Carol Burnett v. Family Guy

This is a pretty funny lawsuit. Family Guy used Carol Burnett’s likeness (well, a cartoon depiction of her “Charwoman” character) in one of its episodes. The depiction shows Charwoman working as the janitor in an adult bookstore. She is shown mopping the floor next to a bin full of blow-up-dolls. She also apparently freaked out because Joe tells the other guys that when Carol tugged her ear at the end of her show, she was really saying good-night to her mom. Then Quagmire says “I wonder what she tugged to say good night to her dad! Oh! Giggity Giggitty!”

The suit seeks $6 million in damages for misappropriation of her name and likeness and violating her publicity rights.

The Smoking Gun has a longer article and the complaint. The video is posted there too, so at least go watch the video. Here is another article on it from E online.

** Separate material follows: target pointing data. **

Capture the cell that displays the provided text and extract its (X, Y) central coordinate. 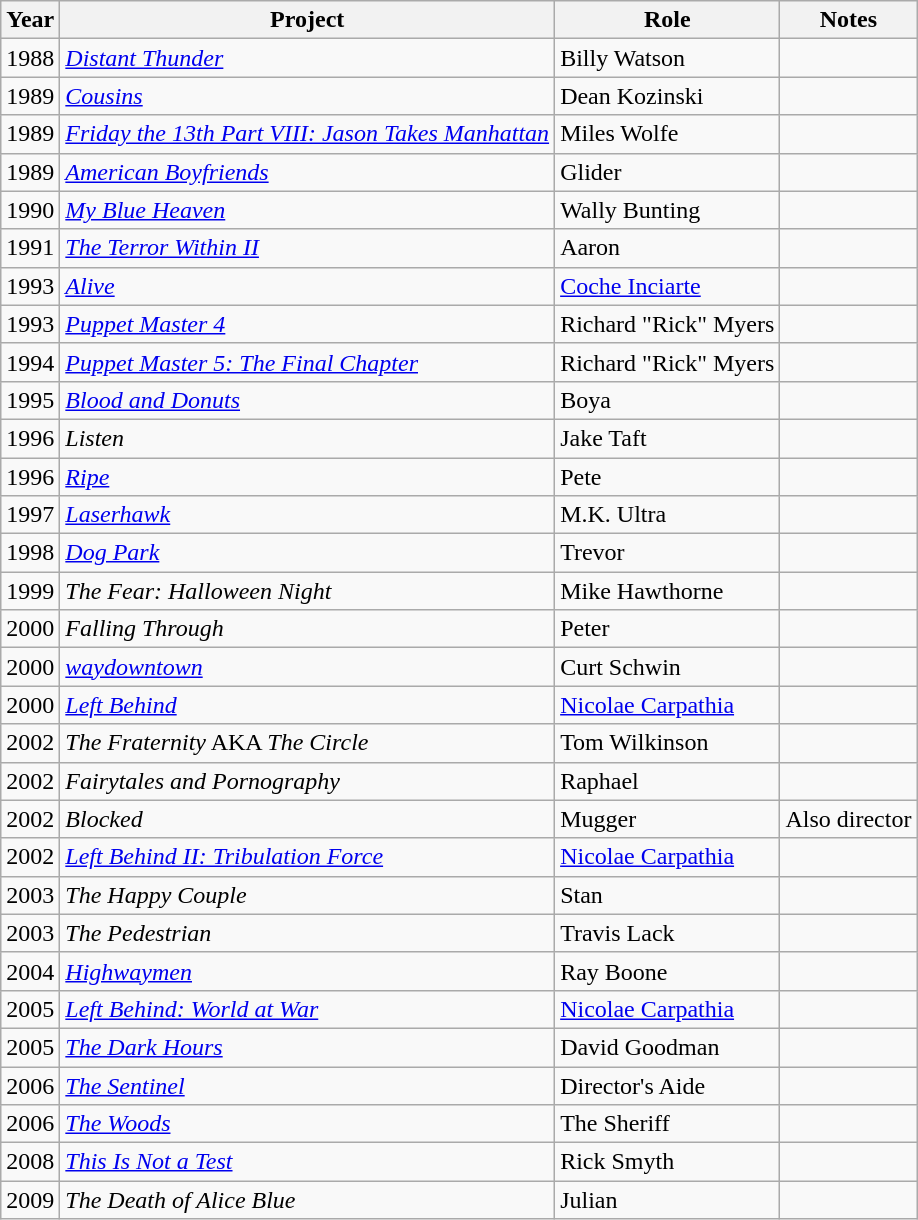
1991 (30, 248)
Dean Kozinski (668, 96)
Mike Hawthorne (668, 591)
Travis Lack (668, 933)
Tom Wilkinson (668, 743)
Pete (668, 477)
Left Behind: World at War (308, 1009)
1997 (30, 515)
M.K. Ultra (668, 515)
Ray Boone (668, 971)
Falling Through (308, 629)
Laserhawk (308, 515)
Curt Schwin (668, 667)
The Terror Within II (308, 248)
Peter (668, 629)
Mugger (668, 819)
Rick Smyth (668, 1162)
The Woods (308, 1124)
2009 (30, 1200)
1995 (30, 400)
Also director (848, 819)
1994 (30, 362)
Blocked (308, 819)
Notes (848, 20)
1999 (30, 591)
2008 (30, 1162)
Year (30, 20)
This Is Not a Test (308, 1162)
Cousins (308, 96)
Blood and Donuts (308, 400)
Coche Inciarte (668, 286)
Project (308, 20)
1990 (30, 210)
Distant Thunder (308, 58)
Highwaymen (308, 971)
David Goodman (668, 1047)
The Dark Hours (308, 1047)
Left Behind (308, 705)
Ripe (308, 477)
Fairytales and Pornography (308, 781)
Puppet Master 5: The Final Chapter (308, 362)
The Happy Couple (308, 895)
American Boyfriends (308, 172)
Boya (668, 400)
Listen (308, 438)
Left Behind II: Tribulation Force (308, 857)
The Death of Alice Blue (308, 1200)
The Sheriff (668, 1124)
Aaron (668, 248)
Julian (668, 1200)
The Fear: Halloween Night (308, 591)
The Sentinel (308, 1085)
Raphael (668, 781)
Stan (668, 895)
2004 (30, 971)
Glider (668, 172)
waydowntown (308, 667)
The Fraternity AKA The Circle (308, 743)
Trevor (668, 553)
Billy Watson (668, 58)
Alive (308, 286)
Wally Bunting (668, 210)
My Blue Heaven (308, 210)
Miles Wolfe (668, 134)
Role (668, 20)
Jake Taft (668, 438)
Director's Aide (668, 1085)
The Pedestrian (308, 933)
Dog Park (308, 553)
1988 (30, 58)
Puppet Master 4 (308, 324)
1998 (30, 553)
Friday the 13th Part VIII: Jason Takes Manhattan (308, 134)
Provide the [X, Y] coordinate of the cell's center where the given text is located.  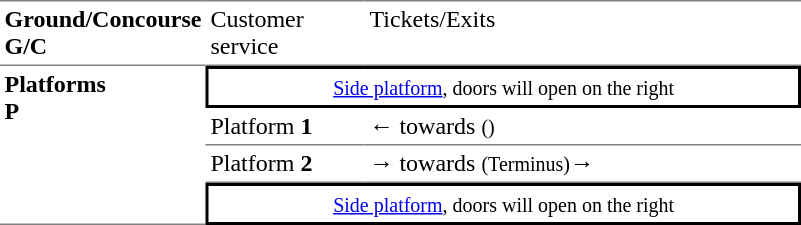
← towards () [583, 127]
Customer service [286, 33]
Tickets/Exits [583, 33]
→ towards (Terminus)→ [583, 165]
Ground/ConcourseG/C [103, 33]
Platform 2 [286, 165]
PlatformsP [103, 146]
Platform 1 [286, 127]
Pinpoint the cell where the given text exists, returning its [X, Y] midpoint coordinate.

This is not only interesting, but will give you a good preview of some of the right of publicity issues we will be covering later in the course.

What do you think? Should we send Carol Burnett’s lawyers your class notes from when we discussed Campbell v. Acuff Rose?

My opinion: Ms. Burnett’s lawsuit is doomed and it should be.

Why it is doomed:

Family Guy’s portrayal is protected by the doctrine of Fair Use. In the copyright context, this is well established by Campbell v. Acuff Rose. In the trademark context, it is somewhat less developed, but the principles are the same.

Why it should be:

This is a cornerstone of free expression. Whether you like Family Guy or not, the First Amendment protects your right to criticize, parody, and ridicule. Yes, even if the subject of that parody or ridicule does not particularly care for the result. Hustler Magazine v. Falwell, while not a copyright case, illustrates the principles at play. In that case, Jerry Falwell (a minister no less) was portrayed in a fake Campari ad as having had sex with his mother in an outhouse. Not surprisingly, this offended him. He sued for libel and intentional infliction of emotional distress. The Supreme Court held that the First Amendment protected this parody.

In the Burnett v. Family Guy case, Burnett is attempting to make an end run around the First Amendment values that Hustler v. Falwell protects.

Therefore, not only will her suit fail, but no matter how much you like Carol Burnett or hate Family Guy, that failure should be embraced as a victory for all of us, because a contrary result would be a terrible dimunition of all of our Constitutional rights.

I don’t just think that Family Guy wins. If I represented Family Guy, I’d have already sent a Rule 11 letter and a Rule 68 offer for a few pennies of nuisance money. I’m disgusted with any attorney who would sign this piece of trash litigation.

Oh, and for the record, I love Family Guy. I was ambivalent about Carol Burnett, but now I call her a no-class hack.